Present_Program6554@reddit
As a Geordie you're welcome in Scotland anytime.
Orange_Codex@reddit
London.
It's long been a civic identity, is now a unique cultural zone (more distinct from the rest of England than Highland Scotland), and is rapidly developing its own language and ethnicity. It started that a little too late in the global travel age to truly pull it off - arguably, it also laid the groundwork for the global travel age... - but in another time we'd be seeing the equivalent of medieval Venice pop off.
properjobby@reddit
Cornwall. Has its own language. Cornish don't see themselves as English and are proud of their heritage. You don't have to go far to see a Cornish flag flying. And of course its home to the finest cuisine in the world. The humble pasty.
BristowBailey@reddit
As a Londoner I'd say London, definitely. Most English non-Londoners don't like it. Politically, culturally and economically it's very distinct from the rest of England. In many ways I'd say we have more in common with other large cities like Paris or New York than the rest of England.
shelleypiper@reddit
Corby in Northamptonshire is very Scottish
MattDubh@reddit
The Isle Of Man
MyCatIsAFknIdiot@reddit
Not part of England
MattDubh@reddit
Thanks, professor interesting
MyCatIsAFknIdiot@reddit
You are welcome Needed-to-Be-Educated-About-Their-Own-Country Student
MattDubh@reddit
I'm not a Brit.
MyCatIsAFknIdiot@reddit
Even worse.
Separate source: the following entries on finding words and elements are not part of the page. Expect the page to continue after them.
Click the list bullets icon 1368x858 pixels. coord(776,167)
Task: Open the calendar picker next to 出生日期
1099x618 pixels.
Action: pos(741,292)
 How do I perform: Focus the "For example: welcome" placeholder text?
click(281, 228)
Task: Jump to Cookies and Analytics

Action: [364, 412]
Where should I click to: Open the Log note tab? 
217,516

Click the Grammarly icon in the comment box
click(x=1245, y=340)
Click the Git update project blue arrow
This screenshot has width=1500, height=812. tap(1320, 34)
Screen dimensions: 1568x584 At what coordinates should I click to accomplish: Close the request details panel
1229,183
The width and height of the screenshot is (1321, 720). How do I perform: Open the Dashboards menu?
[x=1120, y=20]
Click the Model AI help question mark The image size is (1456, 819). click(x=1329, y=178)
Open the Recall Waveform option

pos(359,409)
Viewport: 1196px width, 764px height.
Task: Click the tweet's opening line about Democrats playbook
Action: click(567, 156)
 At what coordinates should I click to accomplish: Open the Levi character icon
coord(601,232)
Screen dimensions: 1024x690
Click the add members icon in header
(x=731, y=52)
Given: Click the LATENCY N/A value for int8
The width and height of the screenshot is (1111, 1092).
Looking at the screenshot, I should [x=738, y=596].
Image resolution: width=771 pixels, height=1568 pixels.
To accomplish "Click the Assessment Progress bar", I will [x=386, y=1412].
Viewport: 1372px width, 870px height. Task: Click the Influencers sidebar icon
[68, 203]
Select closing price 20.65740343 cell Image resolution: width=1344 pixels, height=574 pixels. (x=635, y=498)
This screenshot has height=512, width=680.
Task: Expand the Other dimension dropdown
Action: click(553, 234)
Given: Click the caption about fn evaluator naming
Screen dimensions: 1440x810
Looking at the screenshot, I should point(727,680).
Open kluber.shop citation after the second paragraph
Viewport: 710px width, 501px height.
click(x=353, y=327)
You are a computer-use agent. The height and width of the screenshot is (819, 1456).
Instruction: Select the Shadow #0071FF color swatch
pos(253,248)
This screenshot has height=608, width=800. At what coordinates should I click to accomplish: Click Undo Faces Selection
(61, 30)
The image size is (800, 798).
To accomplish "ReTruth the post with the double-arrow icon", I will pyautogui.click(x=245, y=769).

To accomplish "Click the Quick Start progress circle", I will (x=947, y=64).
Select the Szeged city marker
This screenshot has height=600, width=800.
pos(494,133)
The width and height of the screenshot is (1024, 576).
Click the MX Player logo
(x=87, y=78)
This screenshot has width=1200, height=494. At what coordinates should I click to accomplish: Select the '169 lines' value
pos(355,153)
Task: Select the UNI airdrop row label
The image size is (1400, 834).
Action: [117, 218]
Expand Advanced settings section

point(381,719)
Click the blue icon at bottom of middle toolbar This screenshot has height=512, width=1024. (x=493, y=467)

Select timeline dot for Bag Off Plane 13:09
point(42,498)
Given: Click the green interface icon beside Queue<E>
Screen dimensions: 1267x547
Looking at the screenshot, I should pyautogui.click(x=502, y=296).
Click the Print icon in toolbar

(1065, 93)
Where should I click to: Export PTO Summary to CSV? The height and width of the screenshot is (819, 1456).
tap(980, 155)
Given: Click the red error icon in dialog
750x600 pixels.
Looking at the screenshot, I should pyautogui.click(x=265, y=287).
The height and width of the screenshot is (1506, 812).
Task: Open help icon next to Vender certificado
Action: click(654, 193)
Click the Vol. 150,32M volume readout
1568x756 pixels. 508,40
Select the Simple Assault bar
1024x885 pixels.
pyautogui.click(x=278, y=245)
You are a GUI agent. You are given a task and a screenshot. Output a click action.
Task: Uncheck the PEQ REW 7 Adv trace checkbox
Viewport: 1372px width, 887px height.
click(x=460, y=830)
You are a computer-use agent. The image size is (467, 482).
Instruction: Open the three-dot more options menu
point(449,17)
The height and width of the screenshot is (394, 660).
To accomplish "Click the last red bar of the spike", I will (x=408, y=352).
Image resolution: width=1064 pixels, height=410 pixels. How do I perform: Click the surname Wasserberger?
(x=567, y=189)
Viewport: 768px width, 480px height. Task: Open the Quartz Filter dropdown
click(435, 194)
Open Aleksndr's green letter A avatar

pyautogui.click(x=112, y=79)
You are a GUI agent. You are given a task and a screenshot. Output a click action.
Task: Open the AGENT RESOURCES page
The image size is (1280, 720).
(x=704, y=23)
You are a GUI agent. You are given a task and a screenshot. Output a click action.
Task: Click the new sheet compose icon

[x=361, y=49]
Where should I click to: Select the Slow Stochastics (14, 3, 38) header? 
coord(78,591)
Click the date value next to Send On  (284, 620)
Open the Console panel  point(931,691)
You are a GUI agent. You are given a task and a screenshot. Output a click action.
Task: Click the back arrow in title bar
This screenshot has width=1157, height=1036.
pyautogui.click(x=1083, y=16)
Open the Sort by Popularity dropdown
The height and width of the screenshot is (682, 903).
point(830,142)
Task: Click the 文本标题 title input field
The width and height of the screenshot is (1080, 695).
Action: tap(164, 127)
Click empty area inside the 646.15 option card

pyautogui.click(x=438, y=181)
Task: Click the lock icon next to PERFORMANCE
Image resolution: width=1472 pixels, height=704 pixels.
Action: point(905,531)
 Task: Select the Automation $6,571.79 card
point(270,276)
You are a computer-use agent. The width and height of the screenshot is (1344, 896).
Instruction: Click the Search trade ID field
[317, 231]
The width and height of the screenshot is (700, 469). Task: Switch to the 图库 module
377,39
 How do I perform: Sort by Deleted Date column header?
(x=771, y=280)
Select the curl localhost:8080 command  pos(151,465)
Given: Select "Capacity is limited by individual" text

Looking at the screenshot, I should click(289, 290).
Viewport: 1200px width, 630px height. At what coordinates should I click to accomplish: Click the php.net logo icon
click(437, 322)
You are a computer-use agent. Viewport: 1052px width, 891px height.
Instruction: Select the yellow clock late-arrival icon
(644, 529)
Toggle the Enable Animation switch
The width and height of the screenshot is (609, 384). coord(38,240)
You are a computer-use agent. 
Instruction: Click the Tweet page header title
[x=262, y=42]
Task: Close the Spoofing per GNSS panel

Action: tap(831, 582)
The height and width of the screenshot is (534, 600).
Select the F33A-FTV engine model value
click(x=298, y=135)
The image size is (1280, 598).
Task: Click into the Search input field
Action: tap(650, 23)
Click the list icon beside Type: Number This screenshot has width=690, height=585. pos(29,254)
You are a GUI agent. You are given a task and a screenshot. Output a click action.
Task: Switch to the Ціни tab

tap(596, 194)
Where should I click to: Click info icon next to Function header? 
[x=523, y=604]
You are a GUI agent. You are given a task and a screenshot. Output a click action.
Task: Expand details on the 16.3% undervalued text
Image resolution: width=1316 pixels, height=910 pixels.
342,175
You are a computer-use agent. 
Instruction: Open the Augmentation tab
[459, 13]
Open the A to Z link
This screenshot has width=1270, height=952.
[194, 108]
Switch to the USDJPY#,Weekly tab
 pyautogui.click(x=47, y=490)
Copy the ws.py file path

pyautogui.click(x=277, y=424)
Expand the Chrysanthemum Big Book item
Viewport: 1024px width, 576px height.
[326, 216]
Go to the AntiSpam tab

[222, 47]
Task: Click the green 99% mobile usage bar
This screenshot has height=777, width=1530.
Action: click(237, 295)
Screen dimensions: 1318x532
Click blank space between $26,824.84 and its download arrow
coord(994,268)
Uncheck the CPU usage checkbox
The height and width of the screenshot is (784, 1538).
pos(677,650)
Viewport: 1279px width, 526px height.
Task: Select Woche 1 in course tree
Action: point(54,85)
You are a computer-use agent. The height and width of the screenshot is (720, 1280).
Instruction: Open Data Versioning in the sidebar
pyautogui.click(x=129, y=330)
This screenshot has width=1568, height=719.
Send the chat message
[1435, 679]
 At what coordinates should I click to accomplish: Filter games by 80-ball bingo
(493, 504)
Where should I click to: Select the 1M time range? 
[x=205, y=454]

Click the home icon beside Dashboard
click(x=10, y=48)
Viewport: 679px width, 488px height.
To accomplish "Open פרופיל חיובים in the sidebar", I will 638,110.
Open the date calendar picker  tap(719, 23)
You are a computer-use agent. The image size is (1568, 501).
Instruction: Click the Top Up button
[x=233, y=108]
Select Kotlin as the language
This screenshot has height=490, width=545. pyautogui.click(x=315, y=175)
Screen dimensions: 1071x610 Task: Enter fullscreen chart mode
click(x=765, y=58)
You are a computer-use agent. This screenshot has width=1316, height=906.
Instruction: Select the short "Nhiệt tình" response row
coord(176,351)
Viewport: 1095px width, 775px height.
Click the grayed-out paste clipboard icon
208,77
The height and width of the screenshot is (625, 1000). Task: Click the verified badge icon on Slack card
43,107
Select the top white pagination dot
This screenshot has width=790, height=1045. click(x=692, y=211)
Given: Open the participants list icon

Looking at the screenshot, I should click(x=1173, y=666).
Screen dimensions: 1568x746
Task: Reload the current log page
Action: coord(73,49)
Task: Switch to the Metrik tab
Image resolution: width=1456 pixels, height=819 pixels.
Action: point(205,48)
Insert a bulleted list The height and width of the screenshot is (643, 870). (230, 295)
So you make a statement with an air of authority about a country and you get it 100% wrong.
THEN resort to childish, puerile name calling to call me out for correcting you?
And you are not even from that country???
Clearly your educational needs run much deeper than just basic geography.
MattDubh@reddit
A link to a Fast Show sketch isn't the deep think you're making it out to be.
Presumably a Python gag would be too much of a struggle, too.
My goodness. What has Britain come to?
-auntiesloth-@reddit
London, for sure. We have completely different rules about etiquette in public, and when people from other parts of the UK come here and break said etiquette (ie. Not letting others off the tube before boarding, blocking everyone's way absolutely everywhere for some reason, talking to people who haven't invited conversation, etc.) they accuse US of being the rude ones. 😂
GroundbreakingAsk730@reddit
Yes i think London should leave the union and go to its own thing for sure youre totally not English but oh no we'd all be so so upset if you left. Maybe like out of that door over there points fuiroisly nooo London please dont leave the rest of the country would be soooo upset
sbaldrick33@reddit
Suits me. London and Scotland can leave, and then everywhere else can prostitute themselves to frogface as much as they like.
GroundbreakingAsk730@reddit
Mate im from newcastle if anyone is fucking off with Scotland its us. Maybe we would actually get some investment if we were to join an independent Scotland. The country is in such a state partly because of how insanely londoncentric politics, culture, finance, spending and pretty much everything else is.
Alone_Bet_1108@reddit
Word.
flippertyflip@reddit
Go to London. I guarantee you'll either be mugged or not appreciated. Catch the train to London, stopping at Rejection, Disappointment, Backstabbing Central and Shattered Dreams Parkway
nonsequitur__@reddit
Letting people off tubes/trains is the same across the UK.
WinkyNurdo@reddit
My immediate thought was London. But then I remembered that 40% of Londoners weren’t born in the UK. And that only about 40% of the remaining 60% were actually born in London. Then I remembered that none of this actually matters with regards OPs question.
Alone_Bet_1108@reddit
Letting people off public transport before you board is a pretty universal habit across the UK.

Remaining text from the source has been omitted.